POV-Ray : Newsgroups : povray.off-topic : Now that's cool : Re: Now that's cool Server Time
5 Sep 2024 17:13:04 EDT (-0400)
  Re: Now that's cool  
From: Kevin Wampler
Date: 27 Aug 2009 03:45:49
Message: <4a9639ad@news.povray.org>
clipka wrote:
> Tim Cook schrieb:
>> I also have trouble with the notion that light emitted at the same 
>> time from point x and point y, point x stationary to and point y 
>> moving rapidly relative to point z, both beams of light will arrive at 
>> z at the same moment, regardless of distance.  (Which was one of the 
>> bits mentioned in a simplified explanation of relativity I read once.)
> 
> The crucial thing here being "at the same time": Are you perfectly sure 
> what exactly constitutes simultaneity?

Just a quick pedantic note to the otherwise good explanation -- since 
the light beams in his example are arriving at the same point, z, he can 
of course be sure what "arrive at the same time" means.

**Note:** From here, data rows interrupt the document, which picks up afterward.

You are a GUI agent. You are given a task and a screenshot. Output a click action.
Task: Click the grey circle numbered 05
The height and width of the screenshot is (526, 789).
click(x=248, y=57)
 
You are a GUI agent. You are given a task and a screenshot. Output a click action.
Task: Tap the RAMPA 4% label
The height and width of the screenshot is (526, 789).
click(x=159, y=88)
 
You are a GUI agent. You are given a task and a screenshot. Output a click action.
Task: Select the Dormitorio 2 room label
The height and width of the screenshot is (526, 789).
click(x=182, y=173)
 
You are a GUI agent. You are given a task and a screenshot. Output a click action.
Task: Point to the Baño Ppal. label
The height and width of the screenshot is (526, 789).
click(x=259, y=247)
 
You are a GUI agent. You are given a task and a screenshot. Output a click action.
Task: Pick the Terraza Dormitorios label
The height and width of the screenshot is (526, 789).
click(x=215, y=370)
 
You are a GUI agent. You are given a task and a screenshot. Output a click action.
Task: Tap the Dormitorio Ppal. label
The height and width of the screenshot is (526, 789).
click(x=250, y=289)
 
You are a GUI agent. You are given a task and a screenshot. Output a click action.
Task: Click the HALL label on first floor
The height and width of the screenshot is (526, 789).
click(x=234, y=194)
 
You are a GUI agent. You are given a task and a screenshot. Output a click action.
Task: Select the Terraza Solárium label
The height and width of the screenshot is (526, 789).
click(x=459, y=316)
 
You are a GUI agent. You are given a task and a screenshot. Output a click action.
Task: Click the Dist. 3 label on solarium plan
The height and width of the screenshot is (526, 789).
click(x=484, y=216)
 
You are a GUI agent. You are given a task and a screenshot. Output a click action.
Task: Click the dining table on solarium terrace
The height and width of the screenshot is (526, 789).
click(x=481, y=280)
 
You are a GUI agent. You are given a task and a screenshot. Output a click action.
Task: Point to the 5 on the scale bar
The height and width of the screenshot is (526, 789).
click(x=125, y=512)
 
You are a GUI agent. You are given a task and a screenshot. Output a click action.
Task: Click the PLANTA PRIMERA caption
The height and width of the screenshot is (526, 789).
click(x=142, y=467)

As far as Tim's concern here goes, you can actually resolve it perfectly 
well without need for relativity.  Think of ripples in a pond.  If I 
throw a pebble into the pond, or drag a stick through it, the ripples 
from these two sources will move at the same speed, even though the 
stick is moving with respect to the surface of the water and the pebble 
is not (assume of course that the stick is moving slower than the 
ripples do).  Viewing light in this way as waves propagating through a 
medium (rather than particles as it seems you're thinking) is very close 
to the pre-relativity view of light, and you can see how the speed of 
light in this case would be independent of the speed of the source.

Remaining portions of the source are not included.